[Start of section]

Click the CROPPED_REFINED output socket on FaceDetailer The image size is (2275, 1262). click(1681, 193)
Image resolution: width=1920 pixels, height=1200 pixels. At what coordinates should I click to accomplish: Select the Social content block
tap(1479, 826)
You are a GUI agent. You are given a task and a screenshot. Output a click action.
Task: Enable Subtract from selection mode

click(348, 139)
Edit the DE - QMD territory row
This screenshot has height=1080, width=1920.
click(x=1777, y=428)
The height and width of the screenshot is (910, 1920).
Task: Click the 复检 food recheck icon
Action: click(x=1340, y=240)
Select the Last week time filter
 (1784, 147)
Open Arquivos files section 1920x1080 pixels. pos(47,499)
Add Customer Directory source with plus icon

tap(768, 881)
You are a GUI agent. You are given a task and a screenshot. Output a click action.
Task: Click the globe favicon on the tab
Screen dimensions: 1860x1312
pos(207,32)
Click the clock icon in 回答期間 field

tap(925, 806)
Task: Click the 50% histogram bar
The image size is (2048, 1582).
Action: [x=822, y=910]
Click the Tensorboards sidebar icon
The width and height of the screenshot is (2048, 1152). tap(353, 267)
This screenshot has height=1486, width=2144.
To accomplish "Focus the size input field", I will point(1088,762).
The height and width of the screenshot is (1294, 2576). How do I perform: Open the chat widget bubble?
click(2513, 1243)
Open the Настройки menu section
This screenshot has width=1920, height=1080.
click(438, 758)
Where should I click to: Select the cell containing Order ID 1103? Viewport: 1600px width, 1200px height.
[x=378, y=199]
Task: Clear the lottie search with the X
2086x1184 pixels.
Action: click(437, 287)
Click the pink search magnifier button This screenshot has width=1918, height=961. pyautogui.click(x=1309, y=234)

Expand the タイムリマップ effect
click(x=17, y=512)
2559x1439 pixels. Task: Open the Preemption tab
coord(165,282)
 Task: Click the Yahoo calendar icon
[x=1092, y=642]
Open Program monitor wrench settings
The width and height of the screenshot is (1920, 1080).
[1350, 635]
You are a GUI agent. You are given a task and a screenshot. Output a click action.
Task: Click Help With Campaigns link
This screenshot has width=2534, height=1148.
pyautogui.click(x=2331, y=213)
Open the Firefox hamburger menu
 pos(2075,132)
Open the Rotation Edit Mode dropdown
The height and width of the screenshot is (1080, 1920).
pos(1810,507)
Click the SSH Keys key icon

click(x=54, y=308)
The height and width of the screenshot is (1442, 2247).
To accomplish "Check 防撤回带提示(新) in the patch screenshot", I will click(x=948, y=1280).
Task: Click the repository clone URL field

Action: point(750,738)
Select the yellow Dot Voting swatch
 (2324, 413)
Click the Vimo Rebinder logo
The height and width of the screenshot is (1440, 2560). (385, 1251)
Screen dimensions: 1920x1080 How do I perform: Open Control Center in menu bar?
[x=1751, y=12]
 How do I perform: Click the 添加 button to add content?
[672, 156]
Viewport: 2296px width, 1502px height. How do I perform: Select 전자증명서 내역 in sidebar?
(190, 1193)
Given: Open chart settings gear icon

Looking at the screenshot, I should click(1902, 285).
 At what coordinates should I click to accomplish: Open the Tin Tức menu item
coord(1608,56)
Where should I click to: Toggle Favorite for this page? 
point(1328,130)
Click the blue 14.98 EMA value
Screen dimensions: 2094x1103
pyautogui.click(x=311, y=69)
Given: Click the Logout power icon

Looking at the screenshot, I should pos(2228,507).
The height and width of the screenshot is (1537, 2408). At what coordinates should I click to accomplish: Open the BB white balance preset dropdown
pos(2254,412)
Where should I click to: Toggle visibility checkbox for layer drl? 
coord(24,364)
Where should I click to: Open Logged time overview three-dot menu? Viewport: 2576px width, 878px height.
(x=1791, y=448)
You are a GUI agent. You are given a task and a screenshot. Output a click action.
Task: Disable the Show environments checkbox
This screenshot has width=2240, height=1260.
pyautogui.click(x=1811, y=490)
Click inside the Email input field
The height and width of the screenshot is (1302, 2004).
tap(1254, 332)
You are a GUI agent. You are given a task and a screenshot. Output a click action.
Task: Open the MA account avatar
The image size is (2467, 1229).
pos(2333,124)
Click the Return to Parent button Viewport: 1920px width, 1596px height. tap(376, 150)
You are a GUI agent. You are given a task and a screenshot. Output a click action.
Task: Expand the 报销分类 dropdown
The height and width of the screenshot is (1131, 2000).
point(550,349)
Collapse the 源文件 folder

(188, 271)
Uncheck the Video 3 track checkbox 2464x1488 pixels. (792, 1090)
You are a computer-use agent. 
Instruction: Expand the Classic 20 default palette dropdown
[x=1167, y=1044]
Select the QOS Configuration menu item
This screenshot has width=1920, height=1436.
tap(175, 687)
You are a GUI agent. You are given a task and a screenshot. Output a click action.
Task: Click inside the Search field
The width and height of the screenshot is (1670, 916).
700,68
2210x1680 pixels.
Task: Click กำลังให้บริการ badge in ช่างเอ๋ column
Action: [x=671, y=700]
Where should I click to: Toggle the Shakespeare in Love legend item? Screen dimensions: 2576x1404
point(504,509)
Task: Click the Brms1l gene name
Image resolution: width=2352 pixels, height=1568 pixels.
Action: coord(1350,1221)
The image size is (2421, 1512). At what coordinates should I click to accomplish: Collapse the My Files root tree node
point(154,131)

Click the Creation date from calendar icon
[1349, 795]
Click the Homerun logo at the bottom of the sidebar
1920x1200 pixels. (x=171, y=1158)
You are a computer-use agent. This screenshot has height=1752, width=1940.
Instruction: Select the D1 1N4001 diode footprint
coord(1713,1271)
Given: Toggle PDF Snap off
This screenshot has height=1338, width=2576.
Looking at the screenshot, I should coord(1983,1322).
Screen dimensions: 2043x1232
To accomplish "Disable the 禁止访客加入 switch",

[End of section]

Exercise details. Nothing but the lines above from the one containing "Click the clock icon in 回答期間 field" through the one containing "Task: Clear the lottie search with the X" should appear in the answer, each repeated exactly.

Your response.
Click the clock icon in 回答期間 field

tap(925, 806)
Task: Click the 50% histogram bar
The image size is (2048, 1582).
Action: [x=822, y=910]
Click the Tensorboards sidebar icon
The width and height of the screenshot is (2048, 1152). tap(353, 267)
This screenshot has height=1486, width=2144.
To accomplish "Focus the size input field", I will point(1088,762).
The height and width of the screenshot is (1294, 2576). How do I perform: Open the chat widget bubble?
click(2513, 1243)
Open the Настройки menu section
This screenshot has width=1920, height=1080.
click(438, 758)
Where should I click to: Select the cell containing Order ID 1103? Viewport: 1600px width, 1200px height.
[x=378, y=199]
Task: Clear the lottie search with the X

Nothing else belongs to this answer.